──────── Selection ────────

In considering the directional backscatter characteristics from herring, the tilt distributions for the fish have been ignored. This assumption is not always valid because the swimming behaviour of herring can be quite variable with (mean) tilt angles as high as 40°, and at times giving rise to bimodal tilt distributions (Huse and Ona, 1996). Huse and Ona (1996) did observe that when there is sufficient light for schools to form and at depths below 200 m, herring were swimming horizontally. It is most likely that the migrating fish in the present observations are swimming horizontally. In the case of the over-wintering fish, data span the transition from dark to light through dawn. The formation of a well-defined school in Figure 10 at 10:30 is probably triggered when light levels become adequate for schooling to occur. In the school, the fish are probably orientated horizontally (Huse and Ona, 1996), but earlier on in the record this may not be the case. Recognizing that the data from this deployment may include times of different fish behaviour, the analysis was repeated looking for response differences from the interval 06:48 to 10:30 and then from 10:30 to 12:55. Neither of these subsampled data sets show any increased response to beam directions and, because less data are included in the averages, the results show greater scatter. It is of course possible that different processes cause the degradation of beam-orientation effects at different times during this deployment: tilt-angle distributions may be a factor during the early part of the record.

──────── Information provided ────────

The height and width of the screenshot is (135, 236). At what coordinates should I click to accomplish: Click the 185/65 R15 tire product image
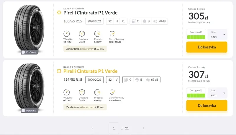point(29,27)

────────
──────── Information provided ────────

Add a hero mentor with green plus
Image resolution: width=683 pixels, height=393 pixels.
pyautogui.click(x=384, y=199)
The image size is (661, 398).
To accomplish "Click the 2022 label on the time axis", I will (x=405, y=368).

────────

Stated goal 1:
Repeat the part of the records that opens with the line containing "The image size is (661, 398)." and closes with the line containing "will (x=405, y=368).".
Stated goal 2:
Go on with the text on herring tilt angles and directional backscatter, starting after its final sentence.

Task response 1:
The image size is (661, 398).
To accomplish "Click the 2022 label on the time axis", I will (x=405, y=368).

Task response 2:
A concern with the sorting of the data was that, depending on the deployment, the ADCP would have a significant pitch or roll. For example, during the deployment shown in Figure 5 for migrating fish, the pitch was about 2° and roll was –4°. In this instance, the angle of the acoustic beams 1–4 with respect to vertical would be 16°, 24°, 18°, and 22°, respectively. These tilts are significant compared with the 3.5° offset from vertical of the herring directivity function seen by Foote and Nakken (1978). We have not accounted for these additional angular variations because there are insufficient data to fully explore this second angular degree of freedom; in effect we would be attempting to reconstruct a complete two-dimensional directivity function. The fact that the pitch and roll do not dominate the analysis can be seen by considering Figure 9 and noting that significant duplication of the diagram occurs with each individual beam.
The present analysis was motivated by unexplained differences in backscatter levels seen in data specifically collected to evaluate the ADCP system for tracking fish movements (Zedel et al., 2003). Observations of Norwegian spring-spawning herring were selected because the well-defined, geographically constrained aggregations of this species fulfills the ADCP sampling requirements and their behaviour has been well studied (Huse and Ona, 1996). Any application of these techniques will only be possible where species form similar spatially constrained aggregations. An additional requirement is that substantial quantities of data must be recorded with little or no averaging, and this places severe demands on the power and storage capacities of self-contained instruments. In practice, deployments of about 1-day duration are ideal if the instrument can be placed into an identified congregation of fish. Longer deployments can provide information on evolving fish behaviour or their intermittent presence, but the data rate must then be reduced. With reduced data rates, the amount of data that can be averaged is also reduced and any beam orientation-dependent characteristics may be lost in the increased backscatter variance. Analysis of ship-mounted data should also be possible eliminating power and storage constraints, but the usual current-profiling configuration would have to be abandoned for a configuration that did little or no averaging.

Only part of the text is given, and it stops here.